Dopo aver utilizzato SLAM per produrre un equivalente cutaneo a tre strati, i ricercatori ne hanno testato l’utilità come impianto per il trattamento delle ferite. Hanno simulato una ferita praticando un foro nel tessuto di maiale. Sebbene le ferite simulate non rispecchino necessariamente le ferite croniche, Moakes et al. l’ha usato come un’occasione per testare l’integrazione e la deformazione architettonica dell’impianto. Si è comportato molto bene su entrambi i fronti.
La struttura cutanea mostrava segni di integrazione già 7 giorni dopo l’impianto (Figura 3), anche a livello ipodermico.
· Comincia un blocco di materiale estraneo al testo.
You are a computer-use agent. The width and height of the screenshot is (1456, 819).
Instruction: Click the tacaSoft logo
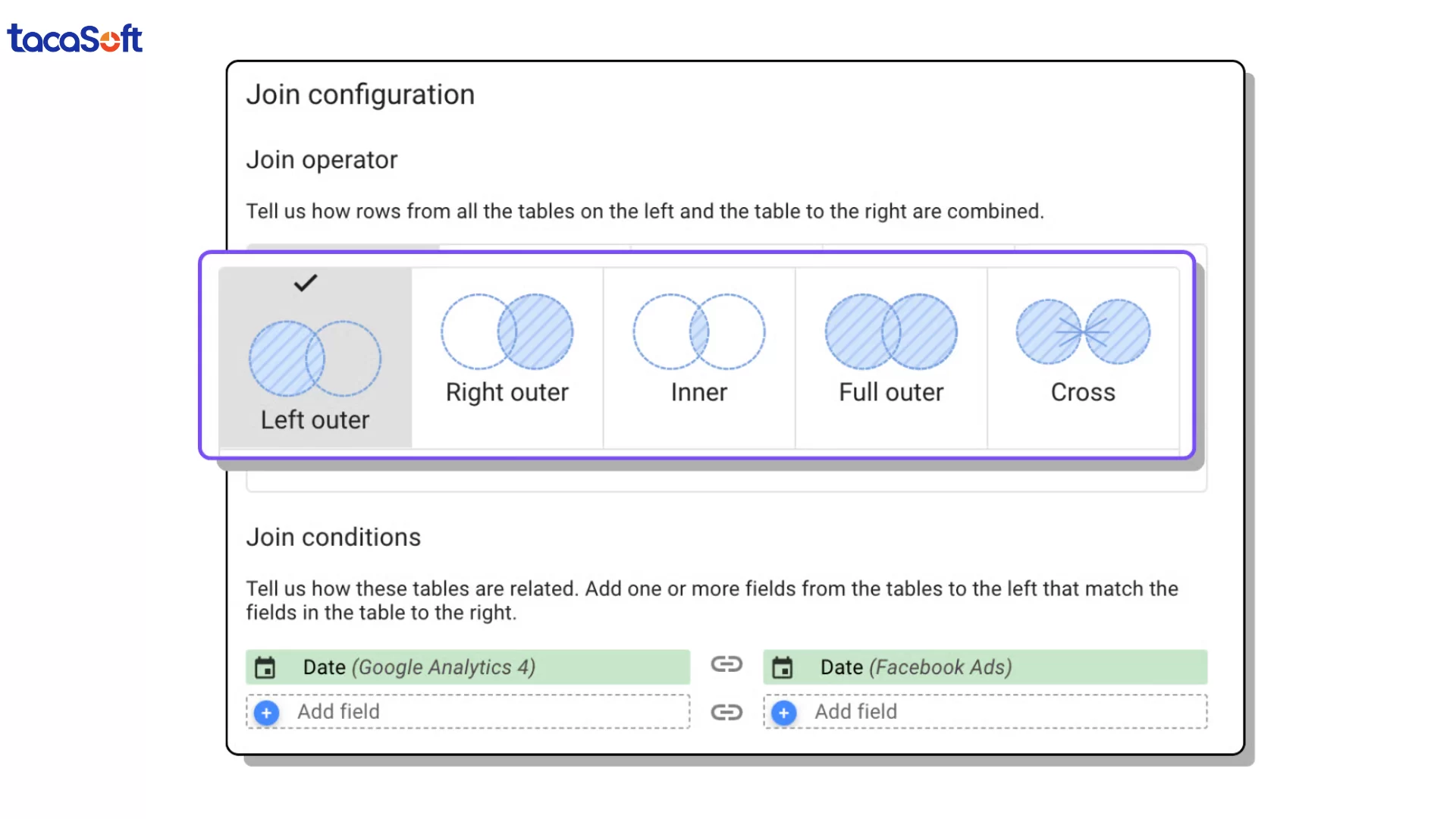(x=74, y=38)
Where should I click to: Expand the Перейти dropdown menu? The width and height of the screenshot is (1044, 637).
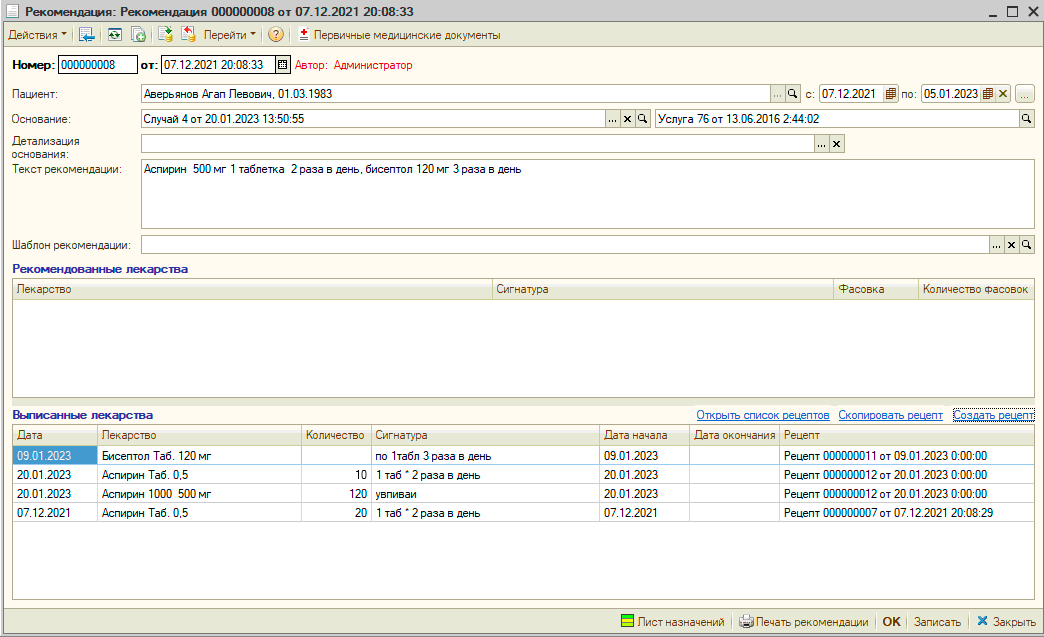click(229, 35)
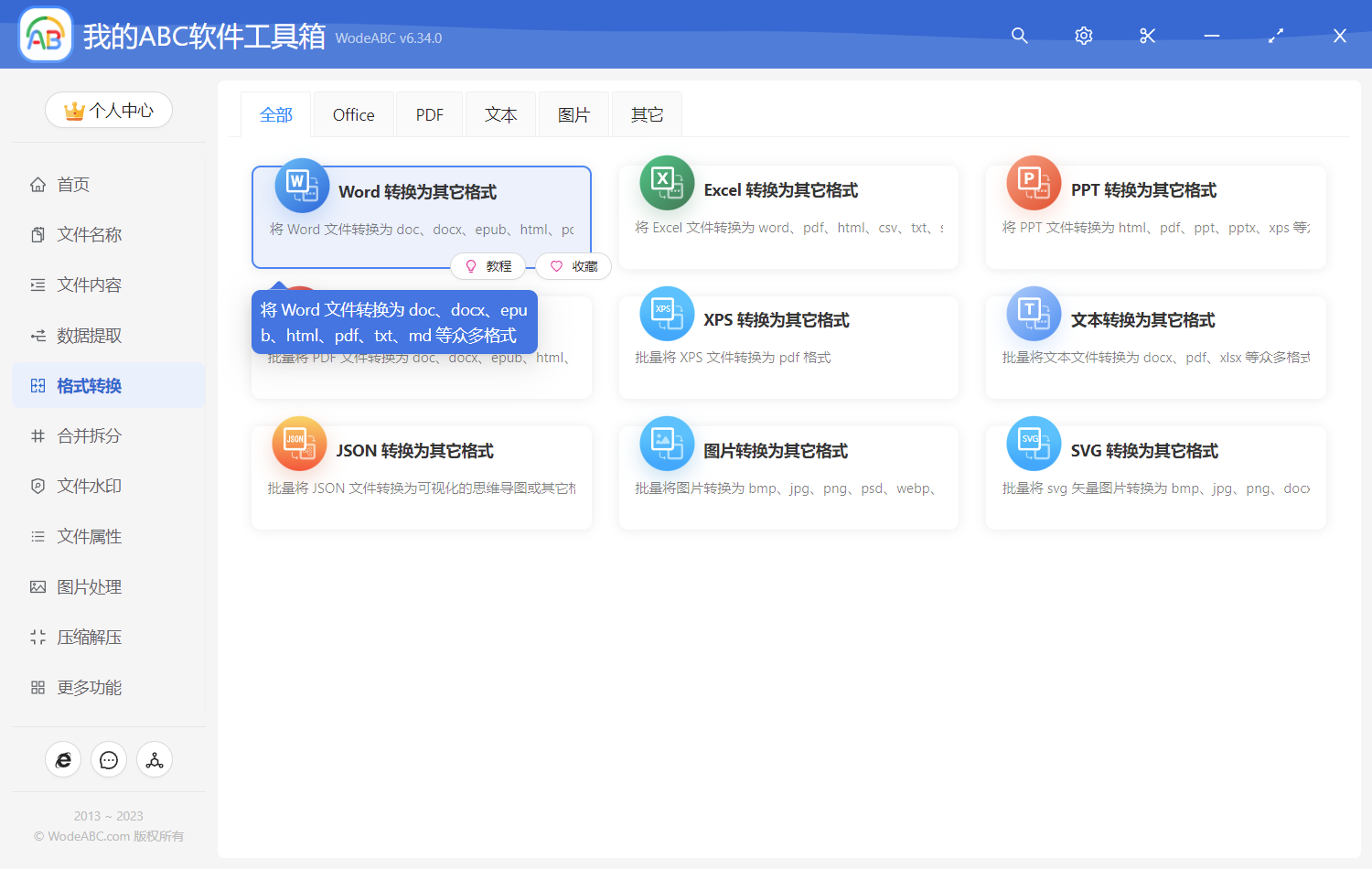
Task: Open the XPS 转换 tool icon
Action: [667, 313]
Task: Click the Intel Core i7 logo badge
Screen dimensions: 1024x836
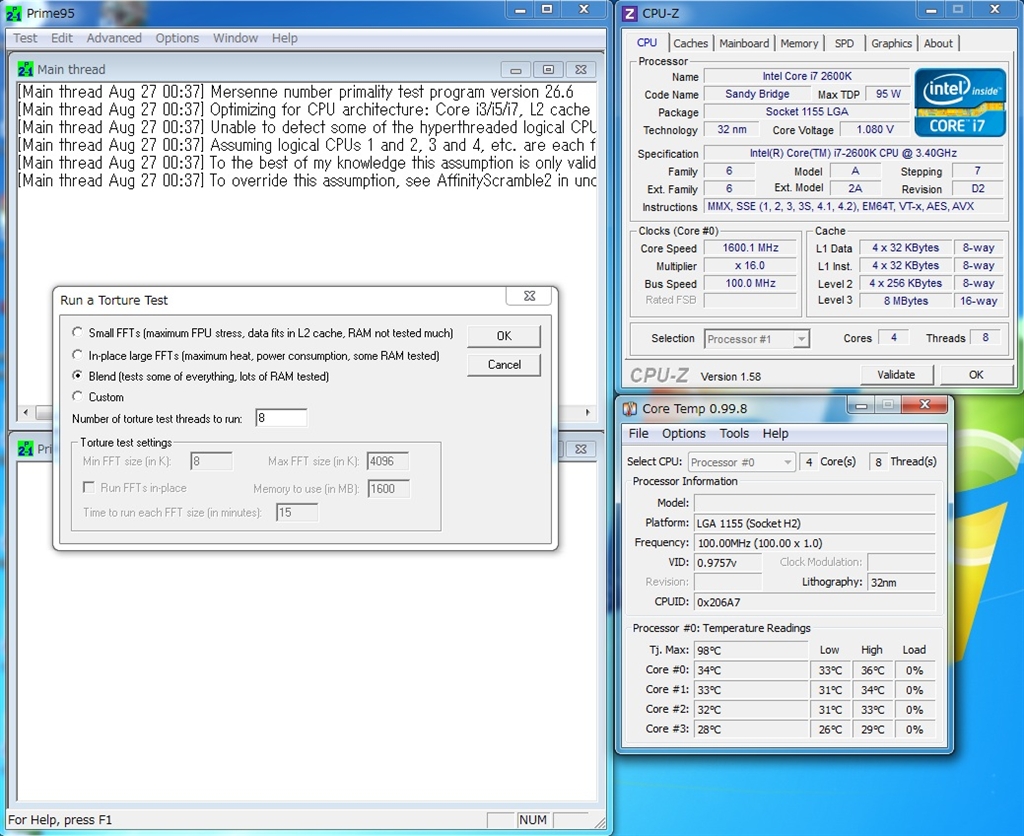Action: pyautogui.click(x=960, y=102)
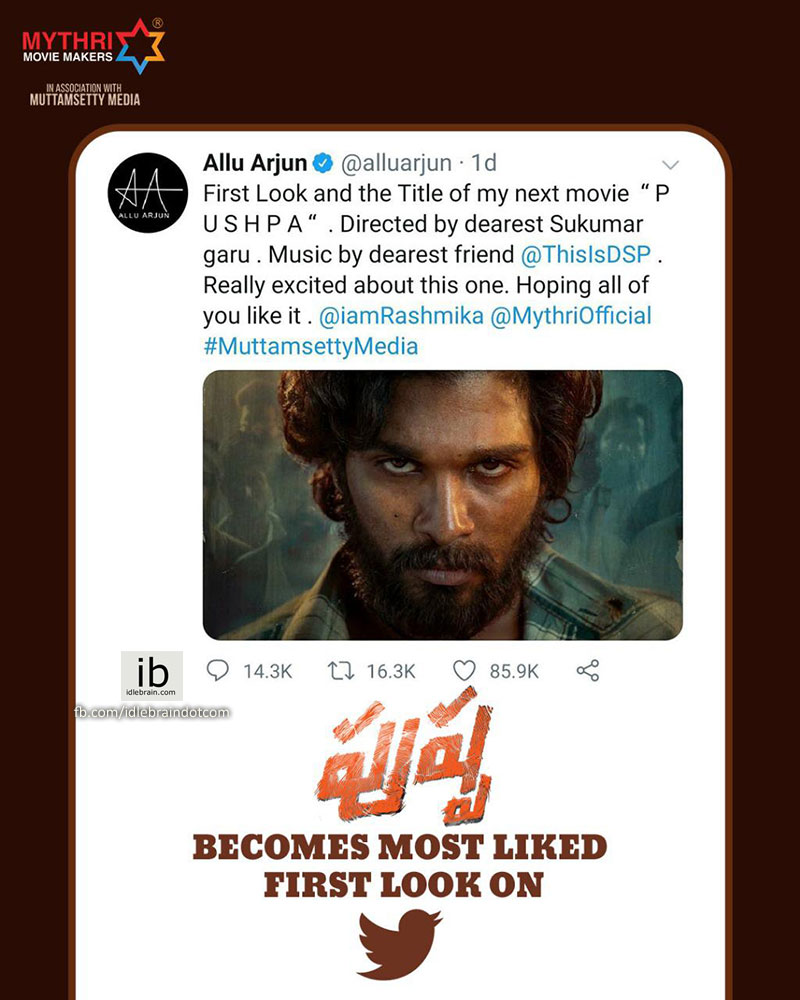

Ciò è particolarmente degno di nota poiché studi recenti hanno dimostrato che la guarigione delle ferite avviene dal basso verso l’alto: dallo strato più profondo verso la superficie.
Questo studio non solo si rivela un entusiasmante passo avanti verso lo sviluppo di un nuovo metodo di trattamento per le ferite croniche, ma offre anche la possibilità di un approccio veramente su misura. Dopotutto, ogni impianto cutaneo potrebbe essere adattato alla ferita in questione, garantendo il miglior adattamento possibile e la guarigione più rapida possibile.